■ Exercise requirements ■
Leave out the pictures and print precisely the lines from the line with "Open the @kevinmkruse.bsky.social handle link" to the final line of the entries, both ends included.

■ Source material ■
++++++++++

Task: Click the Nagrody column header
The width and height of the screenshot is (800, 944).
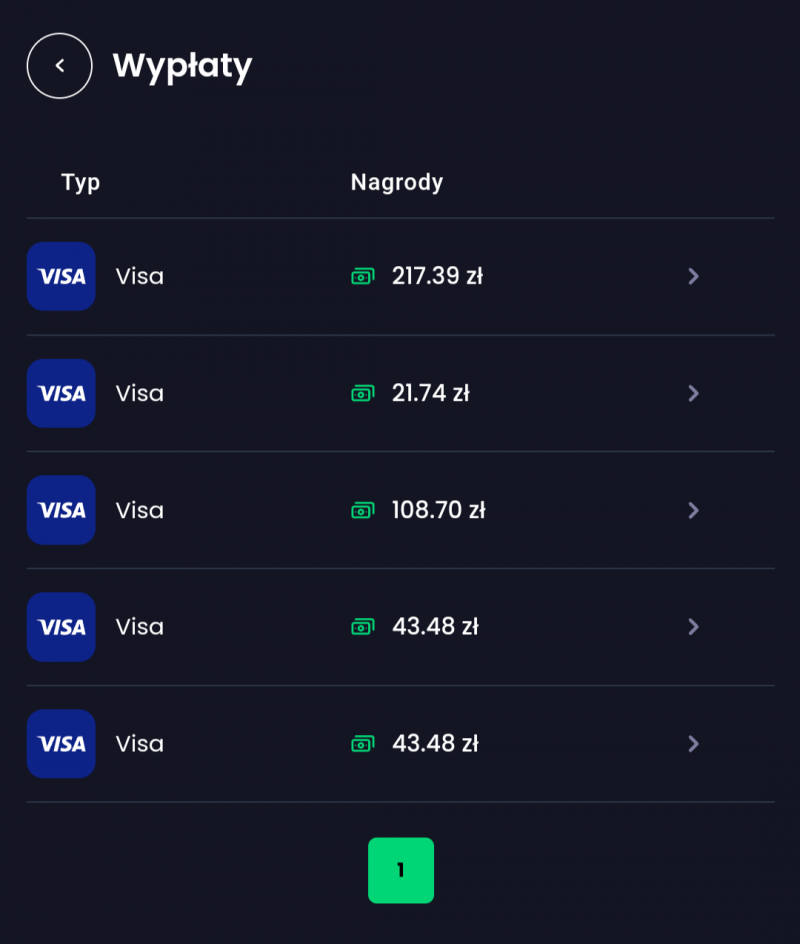Action: [x=397, y=182]
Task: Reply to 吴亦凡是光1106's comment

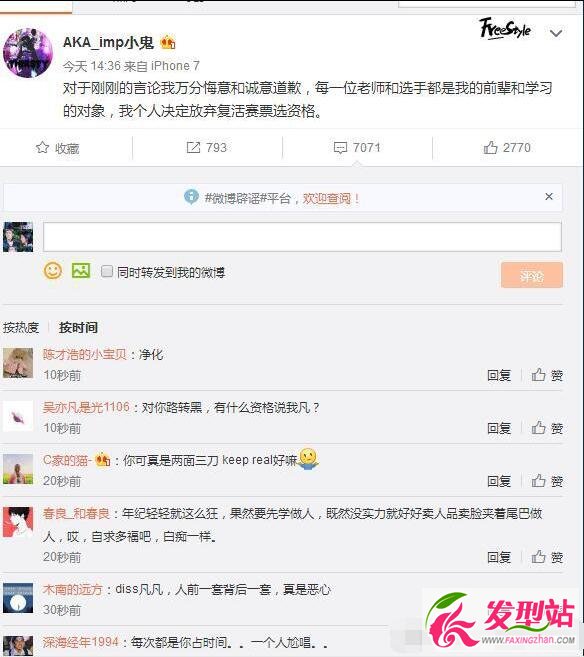Action: (499, 428)
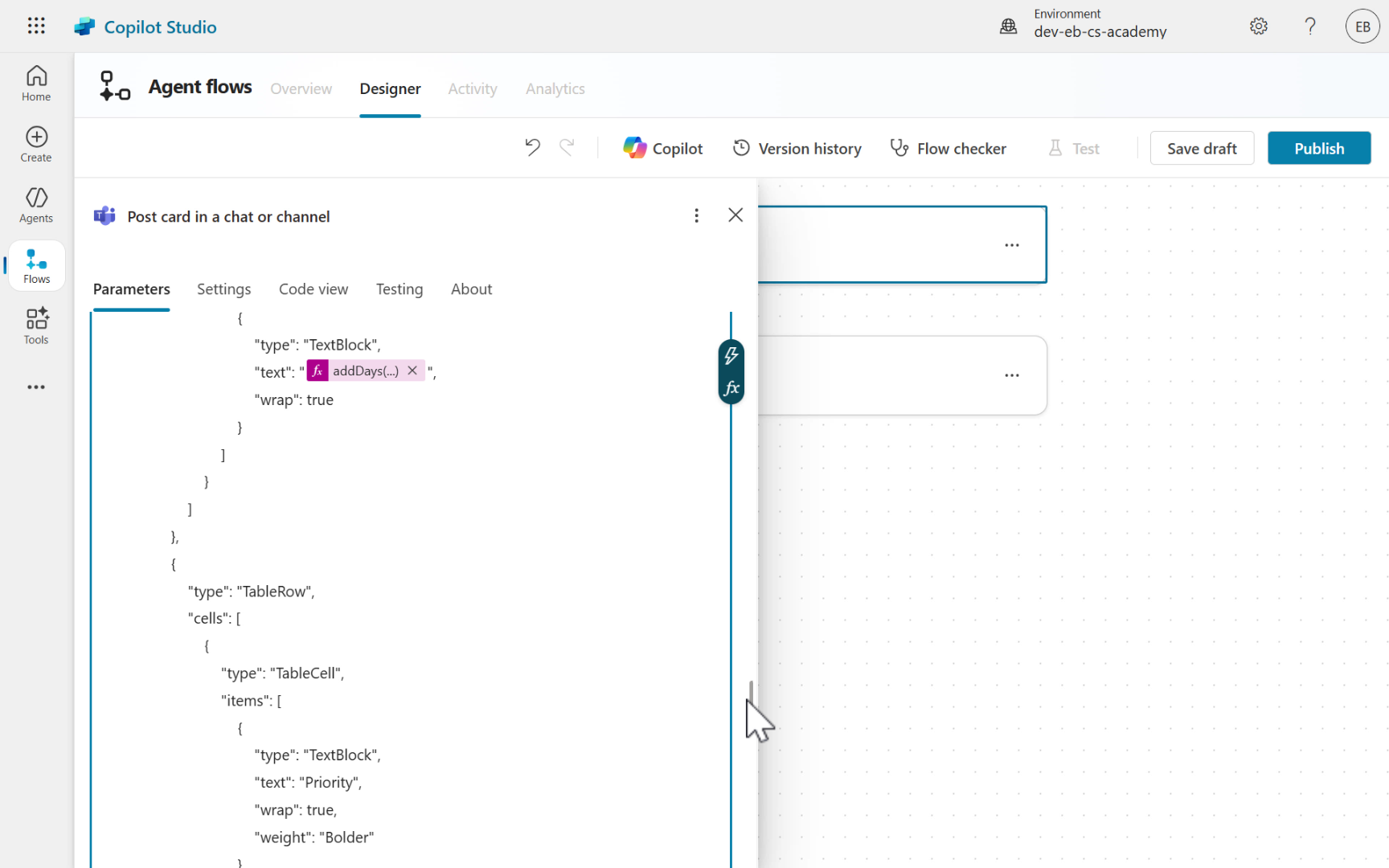Image resolution: width=1389 pixels, height=868 pixels.
Task: Open the app launcher grid icon
Action: (x=36, y=27)
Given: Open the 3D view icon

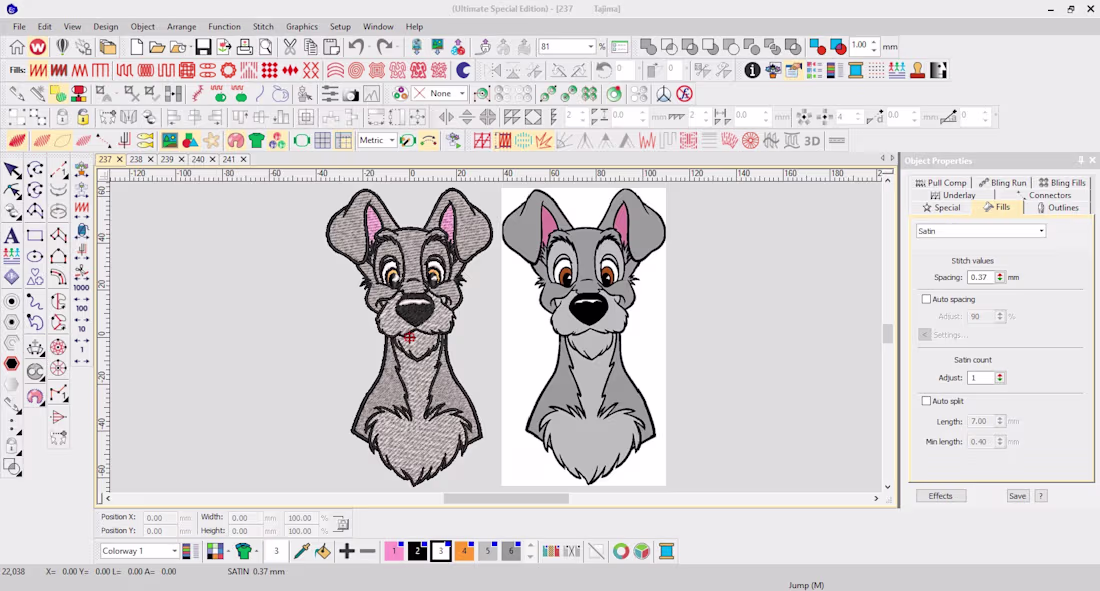Looking at the screenshot, I should coord(812,141).
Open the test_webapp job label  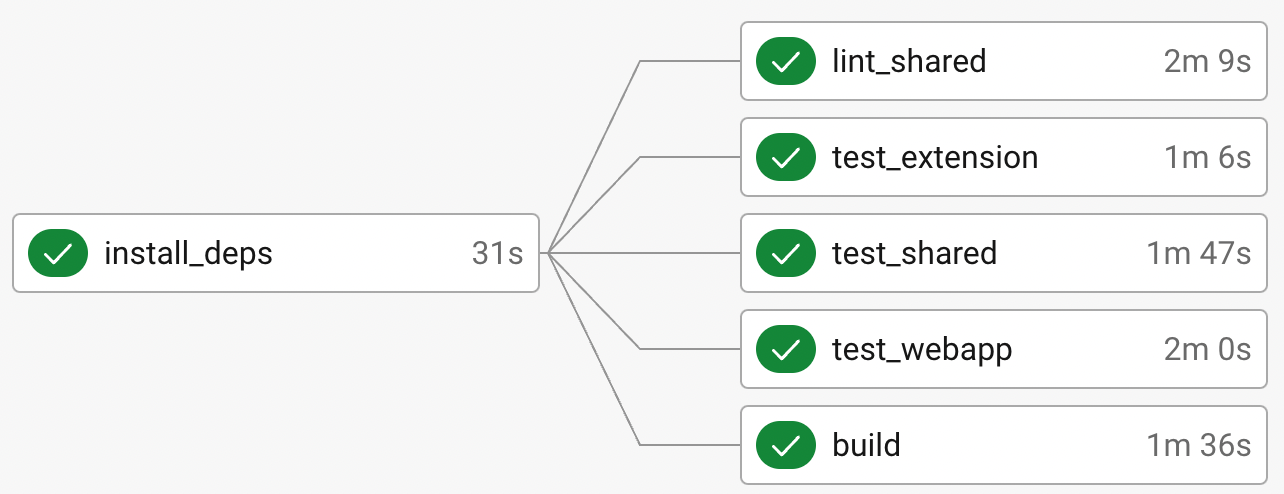(x=922, y=350)
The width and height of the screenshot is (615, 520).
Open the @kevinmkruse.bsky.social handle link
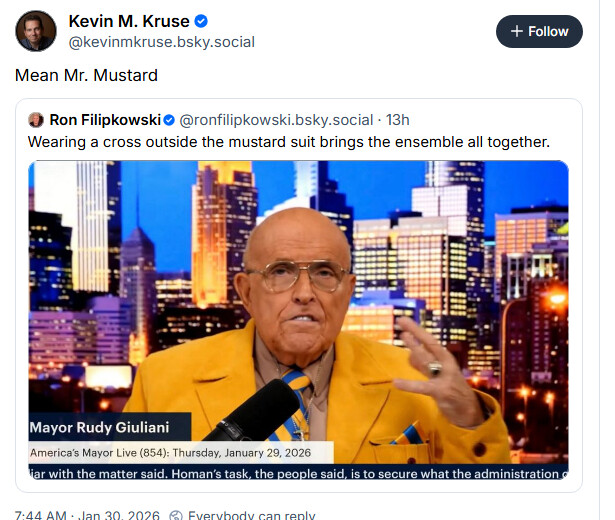click(162, 42)
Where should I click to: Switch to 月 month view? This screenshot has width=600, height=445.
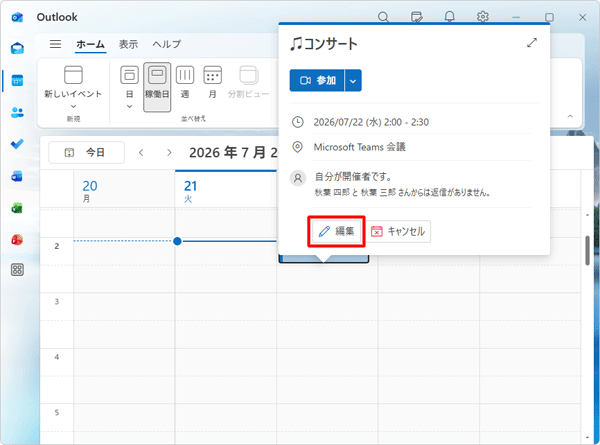212,83
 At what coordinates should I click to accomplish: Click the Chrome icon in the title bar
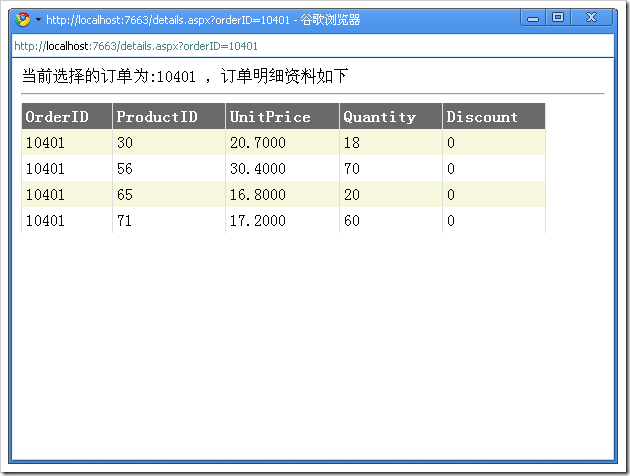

++++++++++

■ Exercise answer ■
Open the @kevinmkruse.bsky.social handle link
click(162, 42)
Where should I click to: Switch to 月 month view? This screenshot has width=600, height=445.
212,83
 At what coordinates should I click to accomplish: Click the Chrome icon in the title bar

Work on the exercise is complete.